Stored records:
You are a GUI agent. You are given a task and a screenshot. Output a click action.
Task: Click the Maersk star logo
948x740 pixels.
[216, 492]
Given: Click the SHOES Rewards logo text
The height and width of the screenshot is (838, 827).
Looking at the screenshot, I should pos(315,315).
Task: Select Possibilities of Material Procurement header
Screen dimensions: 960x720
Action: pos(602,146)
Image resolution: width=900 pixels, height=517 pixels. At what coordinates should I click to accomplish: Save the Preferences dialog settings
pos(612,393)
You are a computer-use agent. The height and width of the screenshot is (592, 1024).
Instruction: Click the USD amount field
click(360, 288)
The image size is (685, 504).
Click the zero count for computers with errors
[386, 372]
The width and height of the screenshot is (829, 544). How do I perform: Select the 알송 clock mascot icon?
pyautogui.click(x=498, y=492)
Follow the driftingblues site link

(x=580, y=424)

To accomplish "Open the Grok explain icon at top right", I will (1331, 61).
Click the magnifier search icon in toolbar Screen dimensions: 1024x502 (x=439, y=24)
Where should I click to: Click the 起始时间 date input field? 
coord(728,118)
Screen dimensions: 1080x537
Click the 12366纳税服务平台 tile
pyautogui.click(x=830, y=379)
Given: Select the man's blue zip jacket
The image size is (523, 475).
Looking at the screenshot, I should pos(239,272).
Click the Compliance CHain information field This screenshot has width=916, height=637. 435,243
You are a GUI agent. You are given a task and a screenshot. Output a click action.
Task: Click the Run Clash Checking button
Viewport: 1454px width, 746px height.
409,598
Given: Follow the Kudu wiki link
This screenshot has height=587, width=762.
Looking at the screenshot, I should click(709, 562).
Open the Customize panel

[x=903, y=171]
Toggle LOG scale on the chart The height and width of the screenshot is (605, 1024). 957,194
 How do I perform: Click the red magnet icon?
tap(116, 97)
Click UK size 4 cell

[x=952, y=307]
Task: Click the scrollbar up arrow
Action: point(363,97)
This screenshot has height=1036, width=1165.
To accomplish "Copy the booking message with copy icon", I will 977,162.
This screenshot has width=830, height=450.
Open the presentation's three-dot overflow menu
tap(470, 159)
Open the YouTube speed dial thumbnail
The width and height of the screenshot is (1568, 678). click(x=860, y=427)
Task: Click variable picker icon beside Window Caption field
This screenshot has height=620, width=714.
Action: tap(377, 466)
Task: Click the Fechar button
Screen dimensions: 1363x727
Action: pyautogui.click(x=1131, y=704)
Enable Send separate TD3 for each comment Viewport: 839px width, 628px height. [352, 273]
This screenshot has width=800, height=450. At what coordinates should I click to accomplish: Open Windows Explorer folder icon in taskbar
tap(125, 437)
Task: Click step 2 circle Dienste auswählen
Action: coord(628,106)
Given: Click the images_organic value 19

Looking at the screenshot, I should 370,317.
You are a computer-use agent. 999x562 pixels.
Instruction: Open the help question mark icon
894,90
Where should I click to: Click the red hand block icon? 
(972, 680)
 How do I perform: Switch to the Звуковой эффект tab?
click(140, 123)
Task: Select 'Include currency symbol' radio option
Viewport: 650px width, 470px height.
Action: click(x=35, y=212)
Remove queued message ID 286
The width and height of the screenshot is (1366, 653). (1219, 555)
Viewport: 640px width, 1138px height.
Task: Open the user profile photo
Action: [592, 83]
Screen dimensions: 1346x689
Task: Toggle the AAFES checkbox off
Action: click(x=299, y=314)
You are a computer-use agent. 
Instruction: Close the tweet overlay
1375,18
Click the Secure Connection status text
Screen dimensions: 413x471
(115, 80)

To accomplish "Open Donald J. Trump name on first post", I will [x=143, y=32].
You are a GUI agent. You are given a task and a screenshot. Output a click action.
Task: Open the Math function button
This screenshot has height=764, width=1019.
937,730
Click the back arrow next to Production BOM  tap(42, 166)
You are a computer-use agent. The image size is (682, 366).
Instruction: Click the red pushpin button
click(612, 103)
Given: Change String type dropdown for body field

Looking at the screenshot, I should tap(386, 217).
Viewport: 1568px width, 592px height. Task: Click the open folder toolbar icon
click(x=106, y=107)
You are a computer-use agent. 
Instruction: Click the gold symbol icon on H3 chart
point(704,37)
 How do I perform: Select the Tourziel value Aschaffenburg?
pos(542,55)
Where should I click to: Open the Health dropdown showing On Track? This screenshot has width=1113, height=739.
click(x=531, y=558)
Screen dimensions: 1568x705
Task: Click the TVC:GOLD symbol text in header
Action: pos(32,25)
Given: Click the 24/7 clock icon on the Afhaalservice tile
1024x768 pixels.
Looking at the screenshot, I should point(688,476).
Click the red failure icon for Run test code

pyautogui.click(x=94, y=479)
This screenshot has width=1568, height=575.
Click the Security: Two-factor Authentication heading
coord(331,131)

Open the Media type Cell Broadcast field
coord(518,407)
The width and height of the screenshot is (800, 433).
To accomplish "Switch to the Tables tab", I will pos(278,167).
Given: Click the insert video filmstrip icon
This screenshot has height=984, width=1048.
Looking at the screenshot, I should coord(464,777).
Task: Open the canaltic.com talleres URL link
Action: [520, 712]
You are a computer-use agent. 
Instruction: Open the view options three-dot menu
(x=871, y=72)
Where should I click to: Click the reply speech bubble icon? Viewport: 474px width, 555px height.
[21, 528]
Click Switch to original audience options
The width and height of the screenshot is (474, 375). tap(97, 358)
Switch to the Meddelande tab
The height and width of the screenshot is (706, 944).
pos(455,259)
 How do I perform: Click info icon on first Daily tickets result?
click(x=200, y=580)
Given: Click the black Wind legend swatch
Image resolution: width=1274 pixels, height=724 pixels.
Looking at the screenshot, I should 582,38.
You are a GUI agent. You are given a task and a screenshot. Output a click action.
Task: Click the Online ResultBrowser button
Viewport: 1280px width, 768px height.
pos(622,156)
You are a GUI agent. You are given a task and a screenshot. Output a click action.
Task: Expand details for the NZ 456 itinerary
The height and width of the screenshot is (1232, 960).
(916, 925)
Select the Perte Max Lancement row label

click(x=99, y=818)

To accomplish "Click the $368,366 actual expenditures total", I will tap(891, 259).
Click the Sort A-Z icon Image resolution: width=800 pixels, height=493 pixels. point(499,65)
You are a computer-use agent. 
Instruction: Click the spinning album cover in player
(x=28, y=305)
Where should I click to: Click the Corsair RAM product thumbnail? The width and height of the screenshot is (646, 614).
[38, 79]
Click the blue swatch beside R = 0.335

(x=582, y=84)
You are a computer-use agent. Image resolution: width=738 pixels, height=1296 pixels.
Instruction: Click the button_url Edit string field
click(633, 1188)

EXERCISE OBJECTIVE — Among the lines above, which ones include the word "will"? Copy them.

RESPONSE TO THE TASK —
To accomplish "Open the Grok explain icon at top right", I will (1331, 61).
To accomplish "Copy the booking message with copy icon", I will 977,162.
To accomplish "Open Donald J. Trump name on first post", I will [x=143, y=32].
To accomplish "Switch to the Tables tab", I will pos(278,167).
To accomplish "Click the $368,366 actual expenditures total", I will tap(891, 259).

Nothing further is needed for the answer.